Obviamente, hace uso de este recurso de verosimilitud, pero no lo desarrolla con todas
sus consecuencias. A los que, leído el texto, perciban que es muy similar a otras cosas que
ha escrito Unamuno, les dice que: “De la realidad de este San Manuel Bueno, mártir, tal
como me la ha revelado su discípula e hija espiritual Ángela Carballino, de esta realidad no
se me ocurre dudar. Creo en ella más que creía el mismo santo; creo en ella más que creo
en mi propia realidad” (pág. 167). Unamuno recurre a su teoría sobre el creador y la criatura y reivindica la vida propia de sus personajes más allá de la suya. Reivindica, también, la
verdad que esconde cualquier novela en cuanto a novela o, quizá diríamos mejor, “nivola”.

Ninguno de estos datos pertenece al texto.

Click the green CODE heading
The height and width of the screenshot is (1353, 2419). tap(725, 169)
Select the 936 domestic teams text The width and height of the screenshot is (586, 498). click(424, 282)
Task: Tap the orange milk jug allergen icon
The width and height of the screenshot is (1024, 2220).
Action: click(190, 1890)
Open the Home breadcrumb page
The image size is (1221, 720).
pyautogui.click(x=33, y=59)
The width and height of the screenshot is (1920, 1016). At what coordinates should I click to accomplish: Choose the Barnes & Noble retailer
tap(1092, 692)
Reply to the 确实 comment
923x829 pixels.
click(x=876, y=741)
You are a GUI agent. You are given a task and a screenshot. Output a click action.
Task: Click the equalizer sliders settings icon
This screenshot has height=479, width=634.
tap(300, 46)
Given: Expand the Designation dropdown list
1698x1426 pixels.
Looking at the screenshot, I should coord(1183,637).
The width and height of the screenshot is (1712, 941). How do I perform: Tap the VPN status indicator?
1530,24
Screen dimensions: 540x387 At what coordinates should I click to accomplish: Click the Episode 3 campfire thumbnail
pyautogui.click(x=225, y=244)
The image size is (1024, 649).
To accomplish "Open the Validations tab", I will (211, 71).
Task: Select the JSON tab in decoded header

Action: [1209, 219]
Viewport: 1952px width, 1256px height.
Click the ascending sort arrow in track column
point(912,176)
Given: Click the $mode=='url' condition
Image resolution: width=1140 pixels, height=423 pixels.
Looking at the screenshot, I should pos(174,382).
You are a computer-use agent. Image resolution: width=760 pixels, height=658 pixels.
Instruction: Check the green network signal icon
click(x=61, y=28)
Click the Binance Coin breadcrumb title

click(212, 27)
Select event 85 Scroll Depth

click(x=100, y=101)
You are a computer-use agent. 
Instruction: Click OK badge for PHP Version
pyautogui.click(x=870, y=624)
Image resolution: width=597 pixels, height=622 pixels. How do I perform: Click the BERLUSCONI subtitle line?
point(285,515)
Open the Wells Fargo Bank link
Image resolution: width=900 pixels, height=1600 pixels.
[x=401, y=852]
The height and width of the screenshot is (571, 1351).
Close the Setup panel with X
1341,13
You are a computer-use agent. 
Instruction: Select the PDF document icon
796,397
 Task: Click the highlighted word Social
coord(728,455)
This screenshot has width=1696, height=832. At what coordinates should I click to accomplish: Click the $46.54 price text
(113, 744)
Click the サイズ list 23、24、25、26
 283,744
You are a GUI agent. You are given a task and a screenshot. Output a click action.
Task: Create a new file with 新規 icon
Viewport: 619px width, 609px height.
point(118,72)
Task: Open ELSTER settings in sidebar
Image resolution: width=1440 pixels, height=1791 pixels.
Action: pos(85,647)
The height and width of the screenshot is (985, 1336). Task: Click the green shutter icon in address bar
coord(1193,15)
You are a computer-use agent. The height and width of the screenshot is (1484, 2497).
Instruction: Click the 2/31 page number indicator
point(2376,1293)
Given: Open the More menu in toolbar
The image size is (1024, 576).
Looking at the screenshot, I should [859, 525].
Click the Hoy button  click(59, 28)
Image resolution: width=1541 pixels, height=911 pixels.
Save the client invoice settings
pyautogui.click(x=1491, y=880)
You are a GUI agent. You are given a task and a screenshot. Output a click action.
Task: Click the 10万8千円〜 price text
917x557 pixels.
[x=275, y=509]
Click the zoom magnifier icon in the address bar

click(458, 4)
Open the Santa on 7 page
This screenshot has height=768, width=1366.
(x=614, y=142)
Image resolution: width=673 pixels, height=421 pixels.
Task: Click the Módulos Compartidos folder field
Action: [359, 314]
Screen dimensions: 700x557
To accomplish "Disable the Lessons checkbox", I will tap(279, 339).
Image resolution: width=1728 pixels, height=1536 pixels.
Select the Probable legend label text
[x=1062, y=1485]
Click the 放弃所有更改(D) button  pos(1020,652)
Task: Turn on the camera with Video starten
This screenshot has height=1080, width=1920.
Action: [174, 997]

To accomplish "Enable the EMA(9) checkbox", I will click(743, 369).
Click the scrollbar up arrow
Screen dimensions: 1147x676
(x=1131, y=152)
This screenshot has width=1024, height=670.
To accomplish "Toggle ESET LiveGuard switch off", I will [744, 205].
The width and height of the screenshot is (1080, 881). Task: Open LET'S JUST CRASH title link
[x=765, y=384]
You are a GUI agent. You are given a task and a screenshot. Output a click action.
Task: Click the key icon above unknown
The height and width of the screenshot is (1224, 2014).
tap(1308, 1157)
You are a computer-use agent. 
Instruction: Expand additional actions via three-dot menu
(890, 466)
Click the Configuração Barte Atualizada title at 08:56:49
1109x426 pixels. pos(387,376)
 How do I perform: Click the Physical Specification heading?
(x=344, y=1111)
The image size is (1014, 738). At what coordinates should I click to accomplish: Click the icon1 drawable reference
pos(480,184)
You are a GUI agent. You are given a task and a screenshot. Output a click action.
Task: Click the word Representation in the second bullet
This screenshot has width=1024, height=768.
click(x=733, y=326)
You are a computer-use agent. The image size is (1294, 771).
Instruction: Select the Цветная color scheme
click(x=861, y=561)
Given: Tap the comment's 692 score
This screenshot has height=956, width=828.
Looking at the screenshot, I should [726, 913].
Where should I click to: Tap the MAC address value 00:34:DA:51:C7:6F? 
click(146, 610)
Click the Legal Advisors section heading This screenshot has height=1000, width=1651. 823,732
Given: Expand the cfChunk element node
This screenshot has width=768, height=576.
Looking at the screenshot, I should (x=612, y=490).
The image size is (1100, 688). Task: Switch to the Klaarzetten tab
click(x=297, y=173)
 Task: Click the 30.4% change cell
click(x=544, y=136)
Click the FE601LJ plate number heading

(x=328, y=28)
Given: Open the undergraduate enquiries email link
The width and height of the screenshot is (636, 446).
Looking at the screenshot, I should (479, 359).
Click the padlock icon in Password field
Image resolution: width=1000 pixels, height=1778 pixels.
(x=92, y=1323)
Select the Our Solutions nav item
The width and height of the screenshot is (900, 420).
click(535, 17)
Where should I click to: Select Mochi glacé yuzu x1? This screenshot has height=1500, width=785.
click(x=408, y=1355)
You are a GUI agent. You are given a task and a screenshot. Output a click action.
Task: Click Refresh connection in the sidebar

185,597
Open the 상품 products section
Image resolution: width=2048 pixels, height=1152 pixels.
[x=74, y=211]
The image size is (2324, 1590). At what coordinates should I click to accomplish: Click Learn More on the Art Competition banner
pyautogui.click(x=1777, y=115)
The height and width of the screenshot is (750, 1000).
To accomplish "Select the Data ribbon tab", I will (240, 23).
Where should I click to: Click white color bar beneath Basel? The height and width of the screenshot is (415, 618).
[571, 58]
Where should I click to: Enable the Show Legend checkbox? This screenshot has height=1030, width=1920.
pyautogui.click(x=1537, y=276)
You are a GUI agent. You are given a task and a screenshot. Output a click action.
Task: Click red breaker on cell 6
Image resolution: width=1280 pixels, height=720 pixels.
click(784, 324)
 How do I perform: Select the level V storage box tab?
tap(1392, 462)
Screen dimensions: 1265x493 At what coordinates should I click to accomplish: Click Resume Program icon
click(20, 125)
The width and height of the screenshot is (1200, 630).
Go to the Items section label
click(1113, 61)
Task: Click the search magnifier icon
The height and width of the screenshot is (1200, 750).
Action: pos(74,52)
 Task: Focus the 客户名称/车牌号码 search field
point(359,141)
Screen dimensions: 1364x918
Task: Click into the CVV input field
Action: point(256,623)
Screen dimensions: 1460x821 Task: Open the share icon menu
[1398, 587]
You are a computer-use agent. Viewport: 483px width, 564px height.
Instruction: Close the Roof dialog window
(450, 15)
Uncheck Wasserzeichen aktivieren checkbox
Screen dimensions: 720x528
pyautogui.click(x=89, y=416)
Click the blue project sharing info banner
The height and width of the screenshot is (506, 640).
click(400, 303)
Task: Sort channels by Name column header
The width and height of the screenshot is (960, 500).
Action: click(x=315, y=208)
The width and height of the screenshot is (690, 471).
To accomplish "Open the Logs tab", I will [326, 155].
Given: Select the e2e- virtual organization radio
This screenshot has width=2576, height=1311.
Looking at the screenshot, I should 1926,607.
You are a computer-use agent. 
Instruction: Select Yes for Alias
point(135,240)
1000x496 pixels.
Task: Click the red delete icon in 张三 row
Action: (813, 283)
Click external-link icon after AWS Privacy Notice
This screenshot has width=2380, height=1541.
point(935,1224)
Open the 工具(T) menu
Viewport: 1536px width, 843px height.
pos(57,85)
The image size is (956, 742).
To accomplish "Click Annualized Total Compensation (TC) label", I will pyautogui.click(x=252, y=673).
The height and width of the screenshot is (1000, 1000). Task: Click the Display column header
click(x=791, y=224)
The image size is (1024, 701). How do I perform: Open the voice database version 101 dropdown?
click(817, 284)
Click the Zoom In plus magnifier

Por tanto, entiende que su texto tiene más verdad que cualquier historia real. Y dentro de la
ficción defiende la postura de don Manuel y Lázaro a propósito de las dudas expresadas
por Ángela sobre si hicieron o no bien en ocultarle la verdad al pueblo. Cree que, en efecto,
el pueblo no solo no les habría entendido, sin que tampoco les hubiera “creído”: “Habrían
creído a sus obras y no a sus palabras, porque las palabras no sirven para apoyar las obras,
sino que las obras se bastan y para un pueblo como el de Valverde de Lucerna no hay más
confesión que la conducta. Ni sabe el pueblo qué cosa es fe, ni acaso le importa mucho”.